From the famous derailed thread, many captions could fit this:

View attachment 101636


Possible captions:

"Excuse me sir, you're sitting on my wife"

"Okay, you fat ass ******* are going to have to take your gravitational fields elsewhere"

Bullsnake: "'Yo, brother, you done ate up all the black eyed peas and collared greens. We can't feed your fat white asses no more.
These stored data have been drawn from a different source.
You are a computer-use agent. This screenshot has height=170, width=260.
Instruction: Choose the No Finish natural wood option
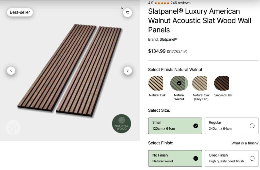pos(175,158)
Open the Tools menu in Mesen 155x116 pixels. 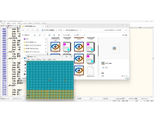pos(44,59)
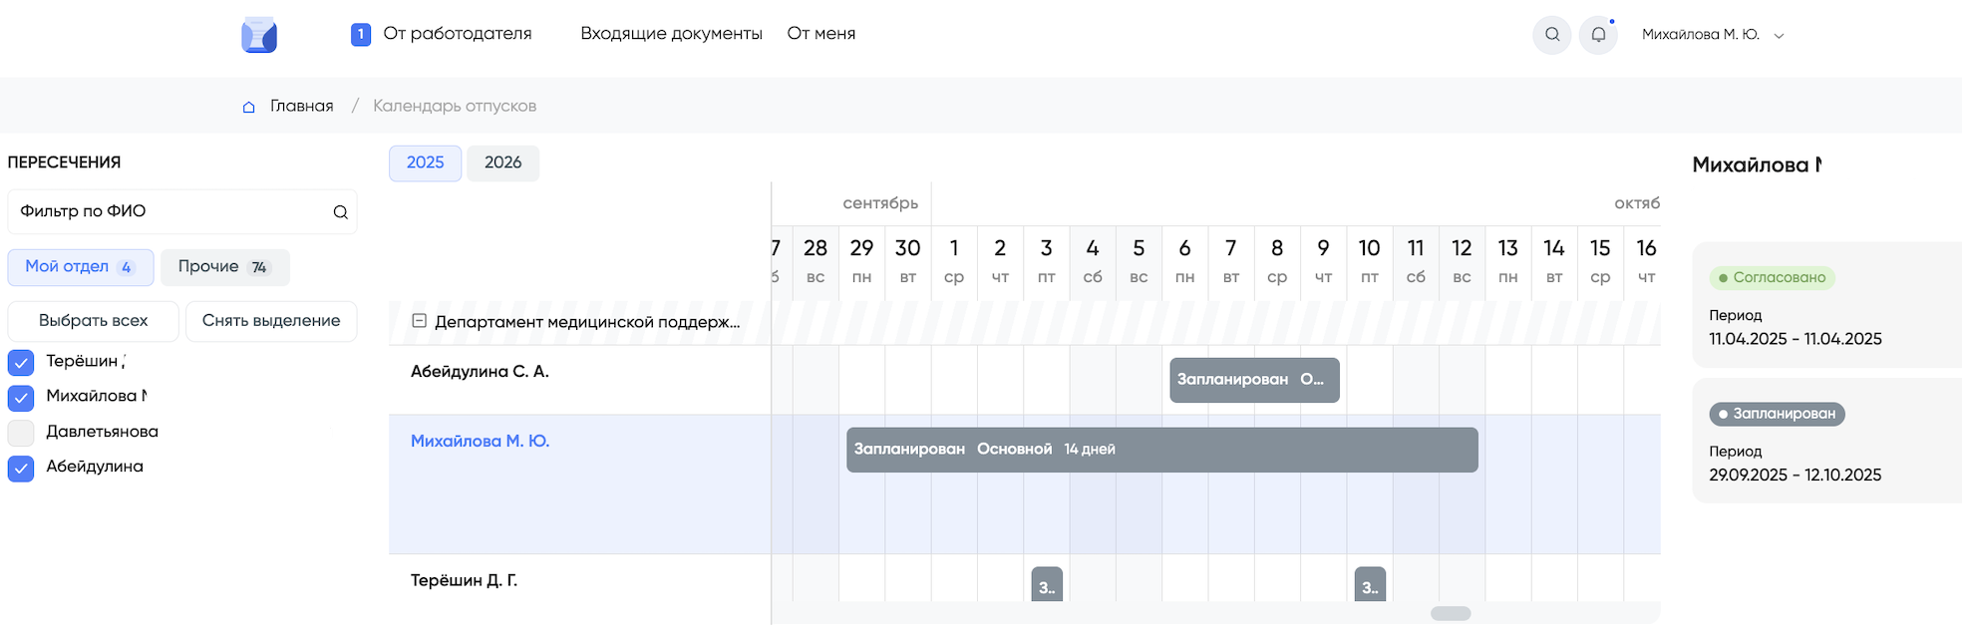The image size is (1962, 640).
Task: Open notifications bell icon
Action: [x=1598, y=35]
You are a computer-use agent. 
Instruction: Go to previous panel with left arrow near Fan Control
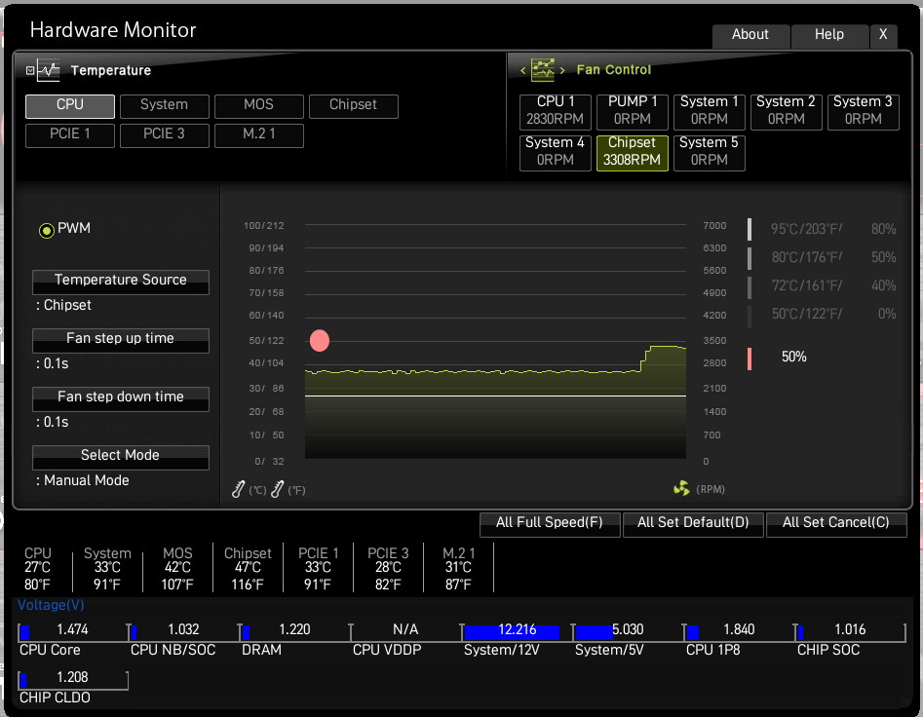click(522, 70)
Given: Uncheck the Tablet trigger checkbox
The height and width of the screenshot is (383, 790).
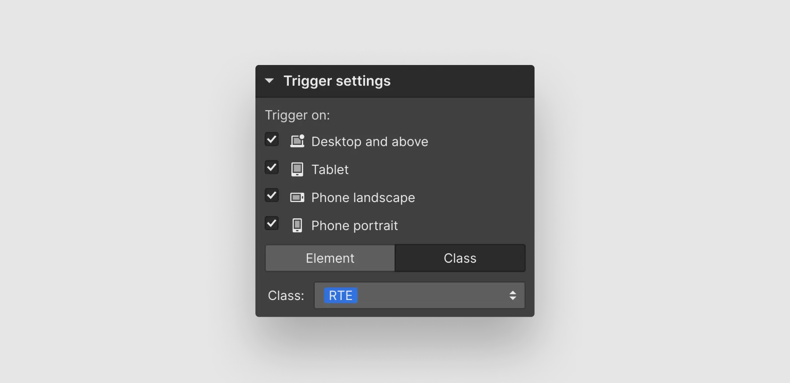Looking at the screenshot, I should point(272,167).
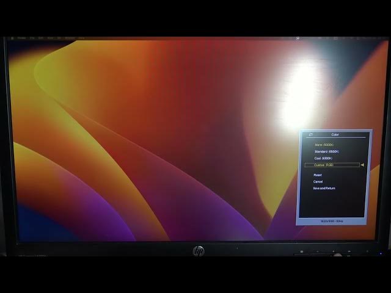Image resolution: width=391 pixels, height=293 pixels.
Task: Click the status icon in the top menu bar
Action: tap(298, 38)
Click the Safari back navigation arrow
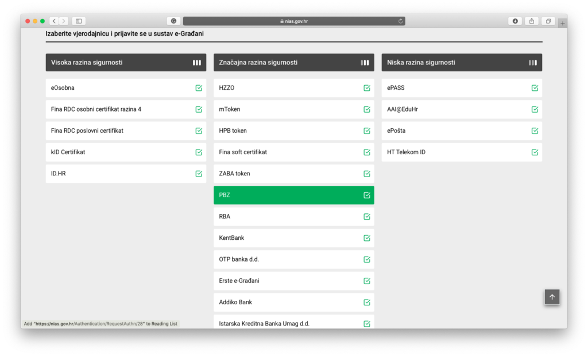This screenshot has width=588, height=356. tap(54, 21)
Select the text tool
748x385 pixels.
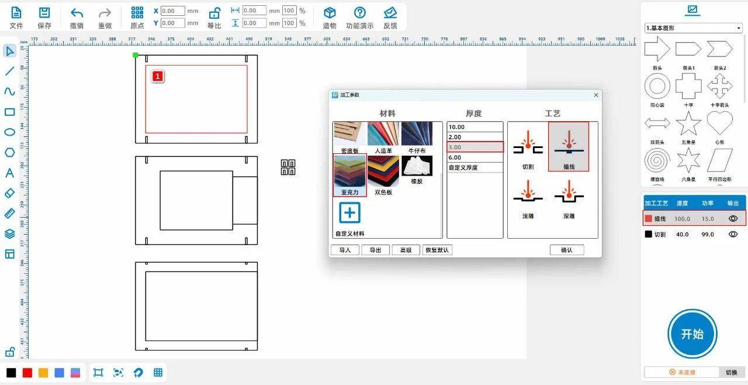(x=9, y=173)
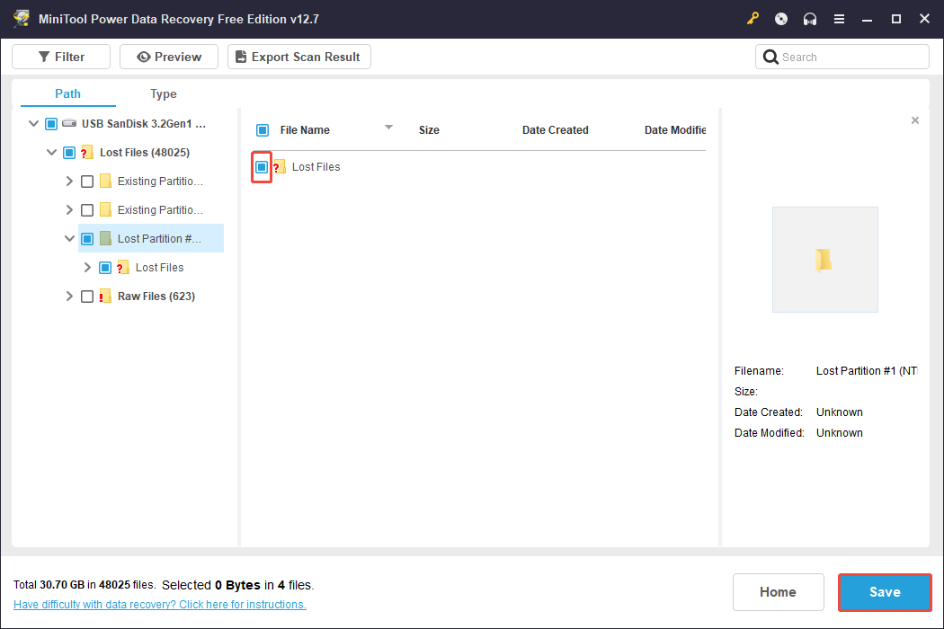Expand the Raw Files (623) node

point(68,296)
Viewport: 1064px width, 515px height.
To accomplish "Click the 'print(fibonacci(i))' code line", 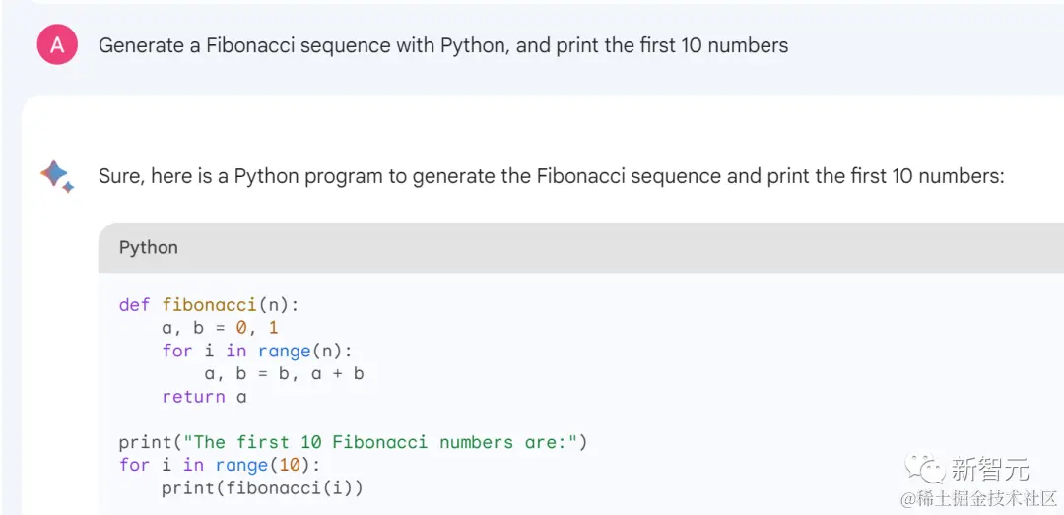I will tap(262, 487).
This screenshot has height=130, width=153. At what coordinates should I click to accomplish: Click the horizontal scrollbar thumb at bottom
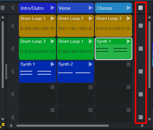click(x=62, y=126)
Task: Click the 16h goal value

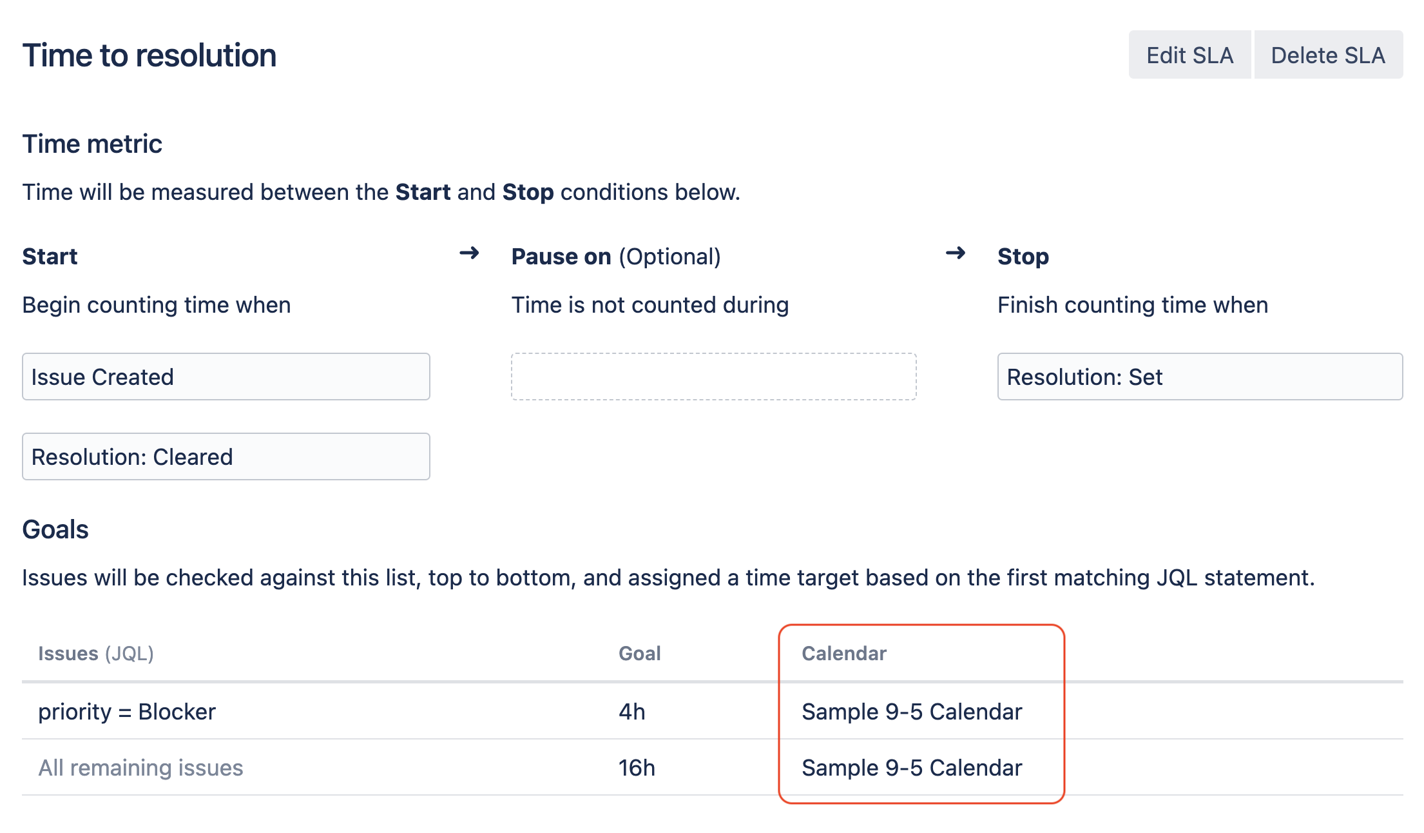Action: (x=637, y=767)
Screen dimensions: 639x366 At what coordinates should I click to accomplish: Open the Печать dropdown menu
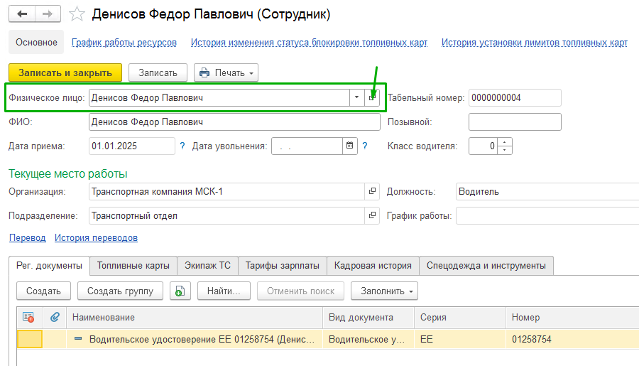226,72
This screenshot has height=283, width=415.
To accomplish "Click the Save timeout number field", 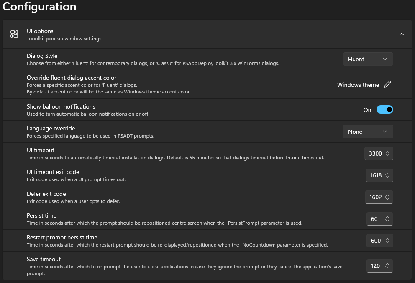I will point(376,265).
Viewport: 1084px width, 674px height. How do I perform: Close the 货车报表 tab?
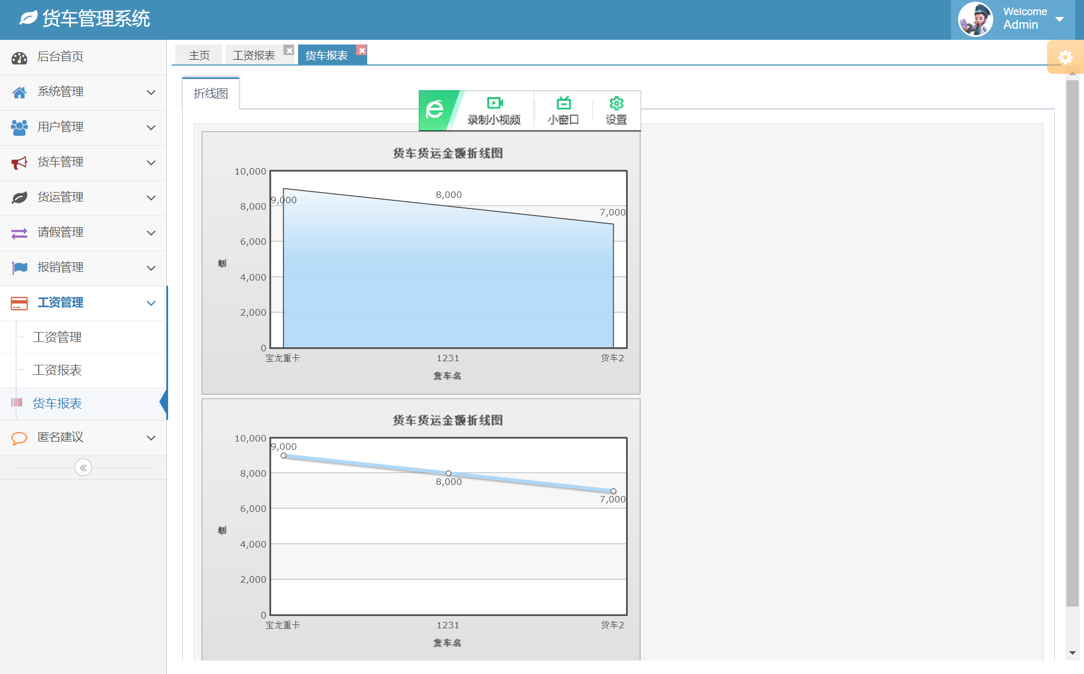(x=362, y=50)
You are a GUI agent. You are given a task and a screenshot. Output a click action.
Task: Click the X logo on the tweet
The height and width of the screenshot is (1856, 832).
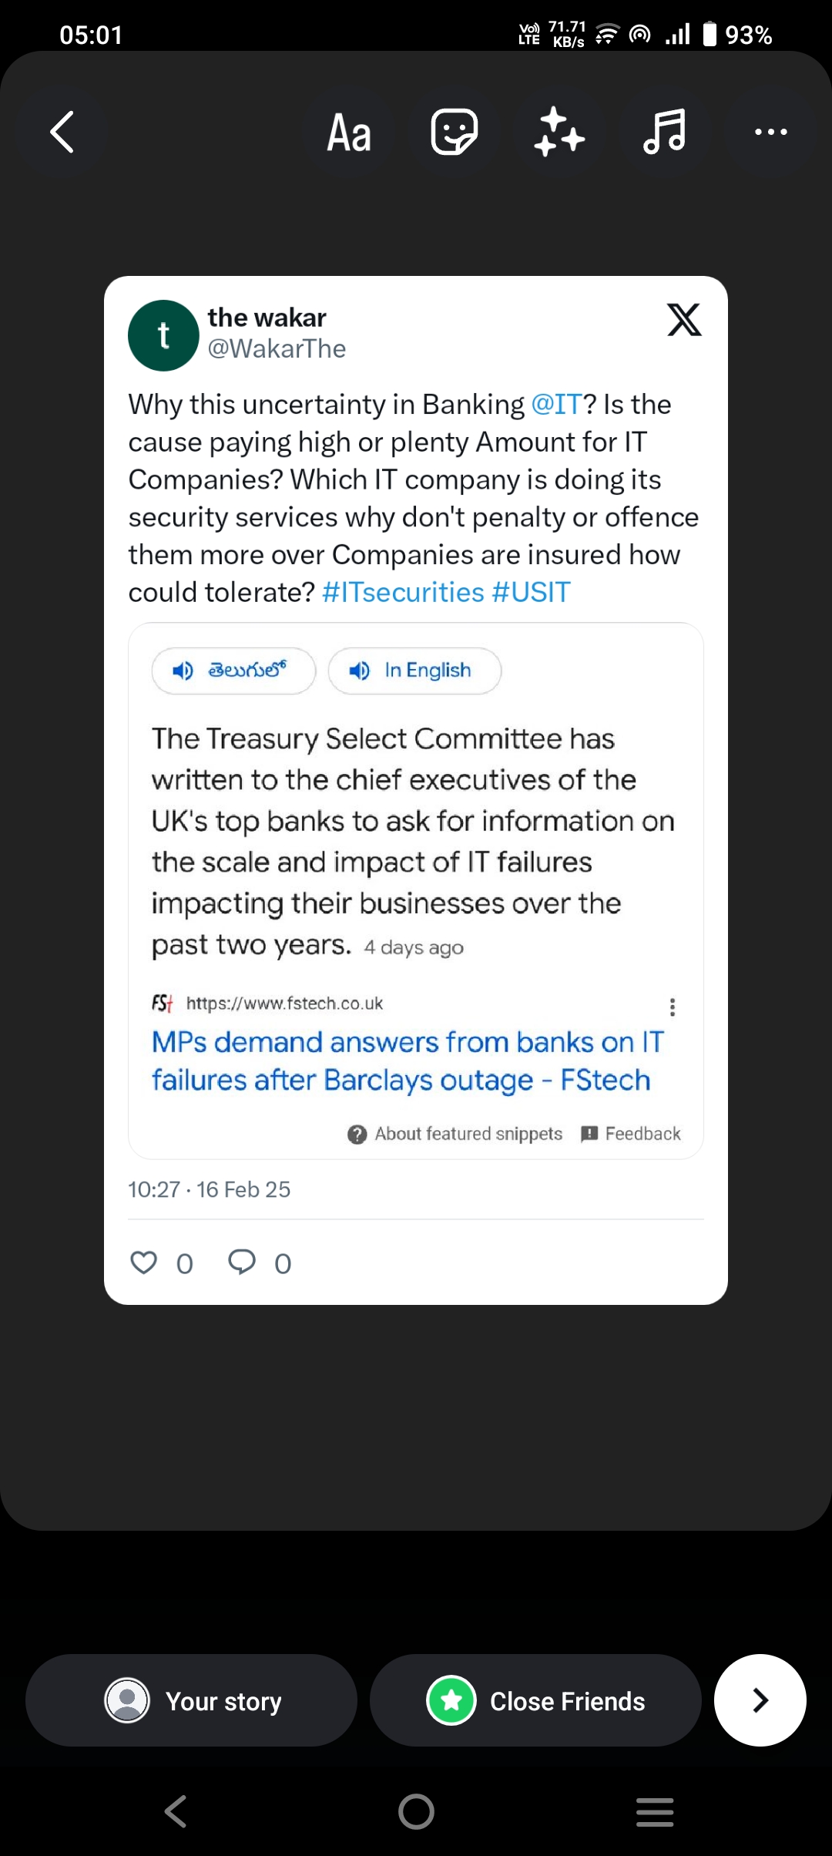coord(684,320)
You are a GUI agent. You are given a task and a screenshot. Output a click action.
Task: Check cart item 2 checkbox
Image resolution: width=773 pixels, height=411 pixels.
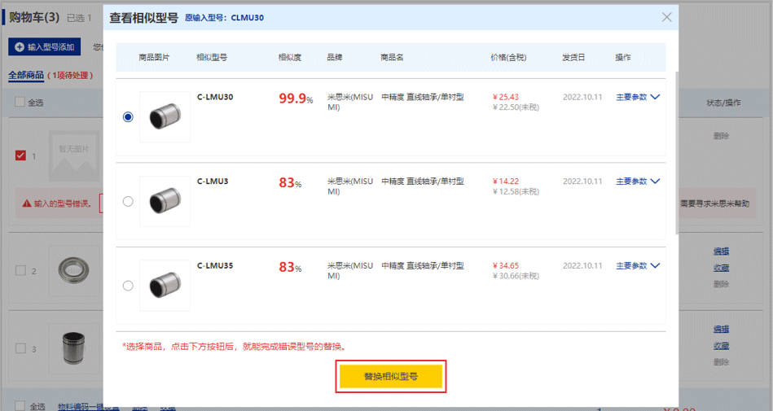pyautogui.click(x=21, y=270)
Y'all need to call FEMA and have them pick you up"

anyone else?


----------



## piranha_guy_dan (Oct 4, 2004)

acestro said:


> From the famous derailed thread, many captions could fit this:
> 
> View attachment 101636
> 
> ...


"and they say black people like fried chicken"


----------



## rocker (Aug 12, 2005)

yup


----------



## oscar119 (Nov 26, 2005)

"Please don't eat me.."


----------



## acestro (Jul 7, 2003)

One of you is going to have to move to the other side of the room, the house is tilted....


----------



## b_ack51 (Feb 11, 2003)

"Sir you eating my hand through your shoulder."

"Can I borrow your pants for a parachute?"

"Sir I think that chair has reached its maximum weight limitation."

"Sir, I don't know how to tell you this............ You are .......... fat"


----------



## slckr69 (Feb 21, 2004)

acestro said:


> From the famous derailed thread, many captions could fit this:
> 
> View attachment 101636


Do ya'll crackers know how much cotton my grandpa had to pick to make that shirt?


----------



## acestro (Jul 7, 2003)

View attachment 101647


"Your forklift is here to pick you up"


----------



## slckr69 (Feb 21, 2004)

Holy sh*t you could feed a third world country!


----------



## Fastmover13 (Jan 24, 2006)

Sir, I don't think your friend is going to fit through the door here


----------



## acestro (Jul 7, 2003)

Holy sh*t, you ARE a third world country!


----------



## piranha_guy_dan (Oct 4, 2004)

"stop looking at me like im an oreo" (black and white suit)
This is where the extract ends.